現代の生き方のヒント
「PLOTTER MAGAZINE」
[Interview No.003]
さまざまな世界において活躍する「PLOTTER」の行動力は創造性に溢れています。
「PLOTTER MAGAZINE」は、彼らの考え方や価値観を通して、過去から今までの歩みをたどり将来をポジティブな方向に導く変革者たちを応援します。
私たちが創るツールと同じように、ここに紹介する「PLOTTER」の物語が、みなさんにとってのクリエイティビティのヒントになれば幸いです。
3人目となるInterview No.003のPLOTTERはイラストレーターの「Mariya Suzuki」さんです。

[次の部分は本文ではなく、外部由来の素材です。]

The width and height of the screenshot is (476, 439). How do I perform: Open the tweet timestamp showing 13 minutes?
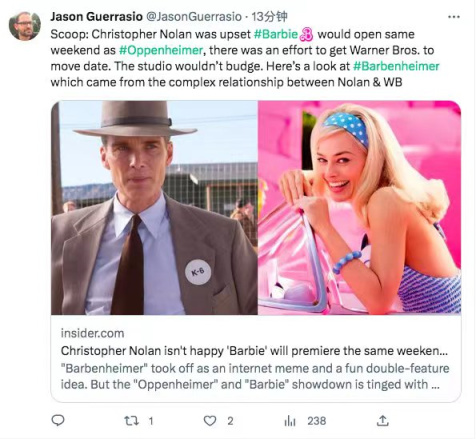pyautogui.click(x=269, y=17)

『ごまかさず、“今”の自分が素直にいられるよう、 柔軟に進化・変化をしていきたい。 ゆがみのあるラフな線描のように。』
「小さい頃から絵を描くことが好きだった」。 PLOTTER MAGAZINE で取材をさせていただいた クリエイターたちの多くは、幼少期のエピソードを語る 前置きとして、そう話す。しかし、意外と多くの人がどこ かを機に、他者や種々のカルチャーに影響を受けたり、 自身のなかで転換をし、絵を描く才能を “生かし” たり、 別の何かを作る仕事に携わったりする傾向にある。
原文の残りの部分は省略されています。